Court Opinion

ID: 3571799
Source: CourtListenerOpinion
Date Created: 2016-07-05 23:24:54.991224+00
Date Added: 2024-06-11T14:07:11.566359
License: Public Domain

Appellant, Manuel Vicente, plaintiff below, sued Fagan and wife and one C.I. Love, appellees, charging conspiracy on the part of the defendants by which appellant was deprived of the legal title to a certain tract of land in Guadalupe County. This land appellant had previously purchased from appellees Fagan and wife.
Appellant's deed from Fagan and wife contained the ordinary warranty against liens and incumbrances, including liens for unpaid taxes, and was dated September 21st, 1933. Some years later appellee Love came into legal ownership of the land in question through purchase of a tax sale certificate for delinquent taxes for the year 1933, thereafter securing a tax deed from the county treasurer, all regularly and as required by law.
Appellant brought suit to cancel and set aside the tax deed of appellee Love. He claimed that Fagan and wife had agreed *Page 460 
to pay the 1933 taxes. He apparently relied upon his claim that such taxes should have been paid by grantors Fagan and wife and that appellee Love, who was, incidentally, the father of Mrs. Fagan, knew of the alleged obligation and agreement on the part of the Fagans to pay such taxes when the sale was made to appellant in 1933, and claimed that this fact, taken with the facts and circumstances surrounding the transaction by which Love secured title by tax deed, was sufficient to show conspiracy on the part of appellees to get title to the land in the name of appellee Love.
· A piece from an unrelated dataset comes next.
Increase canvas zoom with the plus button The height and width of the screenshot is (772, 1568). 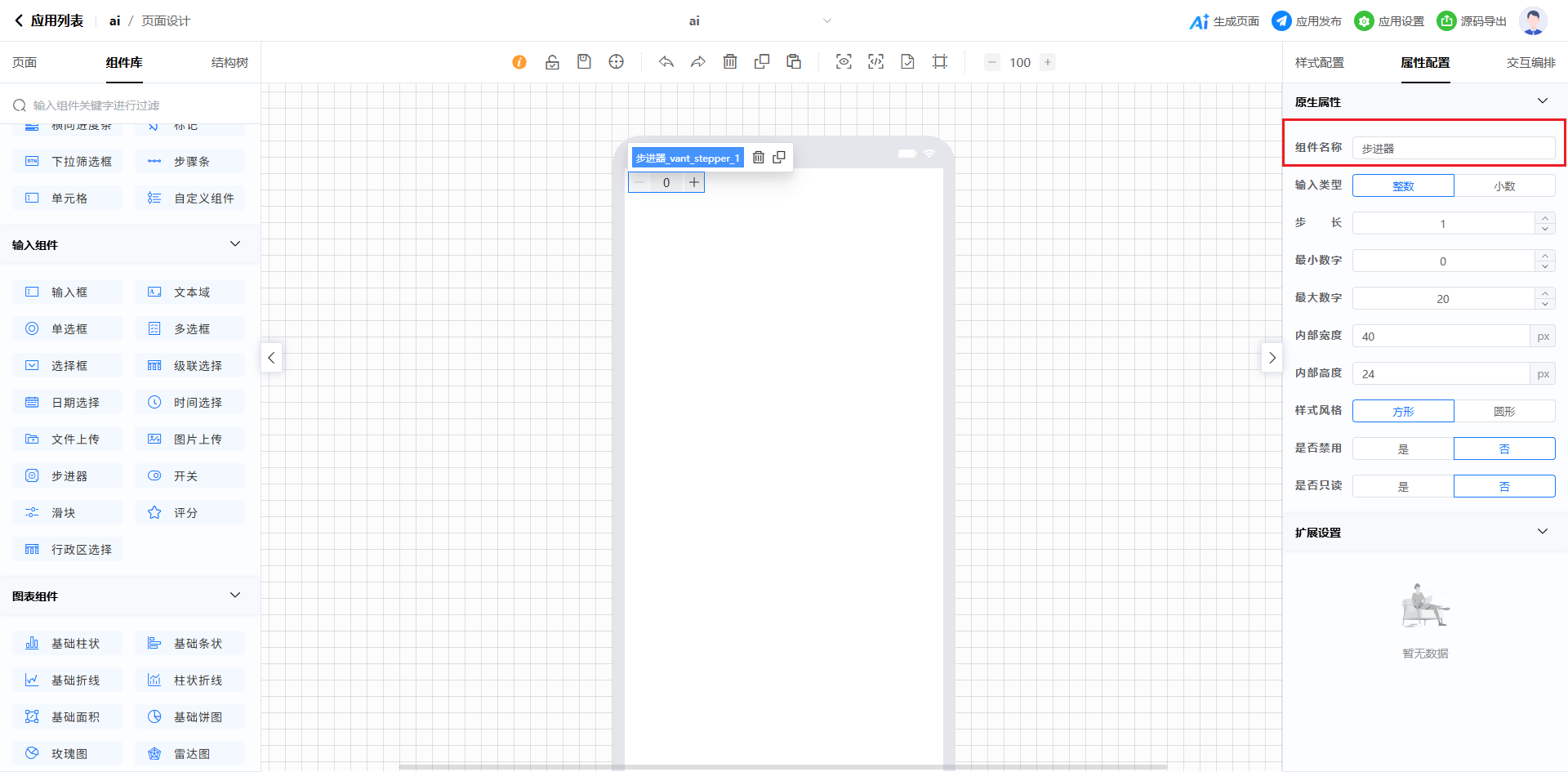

The trial court found against the contention of appellant, not only upon the question of the obligation of the Fagans under the language of the deed and the facts alleged to pay the taxes for the year in question, but likewise upon the question of Love being a party to any understanding or having any knowledge of any facts which could have made him liable to appellant upon any theory.
The sale from Fagans to appellant was made in September, 1933, and taxes for this year did not become delinquent until December following.
If there be no agreement to the contrary as between vendor and vendee, taxes upon real estate do not become a lien and therefore are not payable by vendor under his general warranty of title until such taxes have become delinquent. Sec. 141-412, N.M. Comp. Laws 1929.
The court found there was no such contrary agreement as between appellant and appellees Fagan and wife, and held it was in fact the duty of appellant himself to pay the taxes for the year in question. In any event, it is difficult to see how, under the evidence, it could be reasonably urged that appellee Love could have been affected regardless of any obligation to pay such taxes as between appellant and the Fagans.
There was nothing in the record to sustain appellant's claim of conspiracy.
The findings of the court are amply supported by the evidence. It is elementary that findings of fact by the trial court supported by substantial evidence will not be disturbed on appeal.
The judgment of the court will be affirmed, and, it is so ordered.
BICKLEY, C.J., and BRICE, ZINN, and SADLER, JJ., concur.